El autor toma primordialmente obras donde la melancolía o malinconia está explícitamente presente: en los títulos, en partes o movimientos o como indicación de carácter. Para Bartra el compositor expresa su propio sentimiento, o bien busca que quienes escuchan lo sientan, y agregaría yo también quienes las interpretan la sientan; o puede ser también que la obra describiera o representara esa sensación melancólica. Y confiesa que hay obras que no se ajustan a ninguna de estas tres.
El texto se sustenta en el principio de que la música de concierto, considerada abstracta por muchas personas dentro y fuera del ámbito musical, comunica estados de ánimo y sentimientos que pueden ser compartidos. Hay una “simpatía”, en el sentido etimológico de la palabra, en la experiencia. Se parte del principio de lo que llamaríamos intersubjetividad, entendida como la capacidad de compartir experiencias, y en este caso sensaciones, sentimientos y estados de ánimo, con los y las demás, a través de la escucha de una obra musical. De algún modo propone romper el solipsismo en el que nos encontramos cuando escuchamos, ya sea en la soledad de nuestras casas, o en las aulas o incluso en las salas de concierto; recordemos que fueron construidas para que las y los asistentes miren al espectáculo, pero no se miren entre sí. Escrito con una exquisita prosa que fluye y envuelve, el libro se lee sin tropiezos y, como si fuera una buena novela, cuesta dejarlo una vez que una lo empieza.
----
## TAREAS POR REALIZAR
• a. Reproduzca literalmente el fragmento de origen desde "El autor toma" hasta "de estas tres.".
• b. Conteste brevemente, según el fragmento de origen:
(i) ¿En qué lugares de las obras que elige el autor aparece explícitamente la melancolía?
(ii) ¿Cómo se entiende la intersubjetividad?
(iii) ¿Con qué fin fueron construidas las salas de concierto?
Responda basándose exclusivamente en el fragmento de origen.

## DATOS MOSTRADOS
----
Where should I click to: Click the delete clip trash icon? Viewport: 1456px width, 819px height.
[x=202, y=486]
----
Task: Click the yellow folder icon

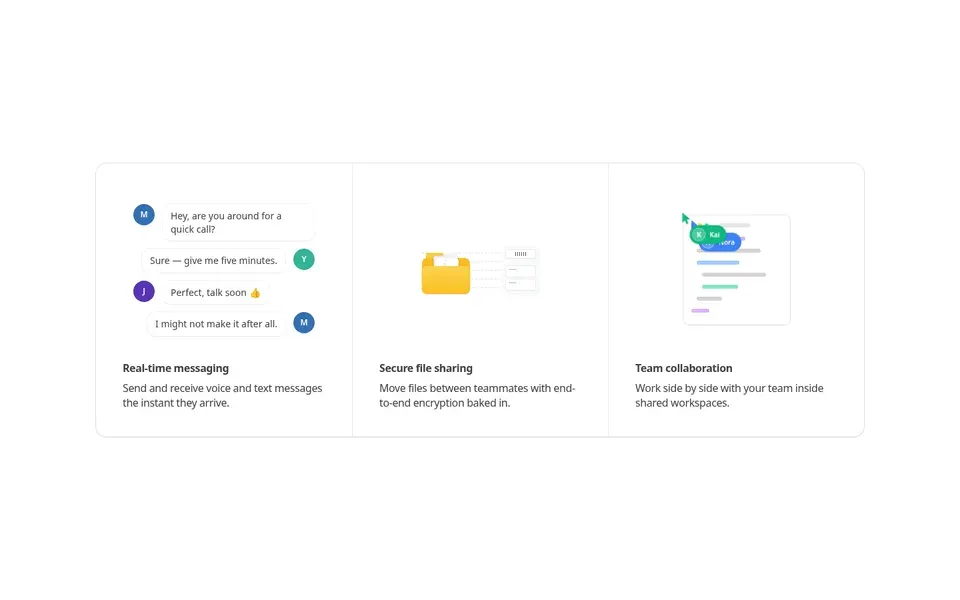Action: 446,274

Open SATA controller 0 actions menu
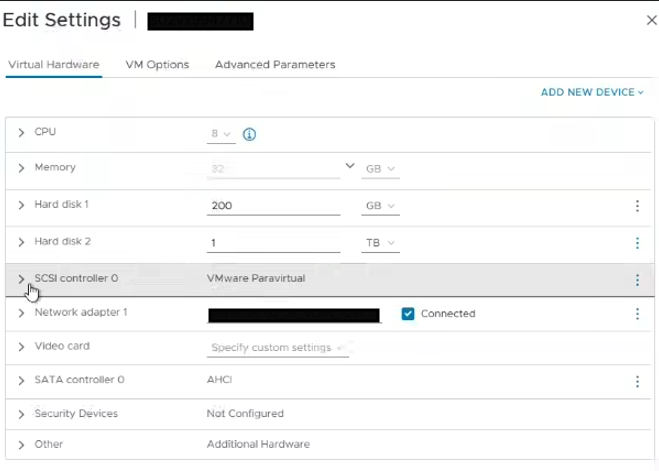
----
## RESULTADOS
• a.
El autor toma primordialmente obras donde la melancolía o malinconia está explícitamente presente: en los títulos, en partes o movimientos o como indicación de carácter. Para Bartra el compositor expresa su propio sentimiento, o bien busca que quienes escuchan lo sientan, y agregaría yo también quienes las interpretan la sientan; o puede ser también que la obra describiera o representara esa sensación melancólica. Y confiesa que hay obras que no se ajustan a ninguna de estas tres.

• b.
(i) En los títulos, en partes o movimientos o como indicación de carácter.
(ii) Como la capacidad de compartir experiencias, y en este caso sensaciones, sentimientos y estados de ánimo, con los demás a través de la escucha de una obra musical.
(iii) Para que los asistentes miren al espectáculo, pero no se miren entre sí.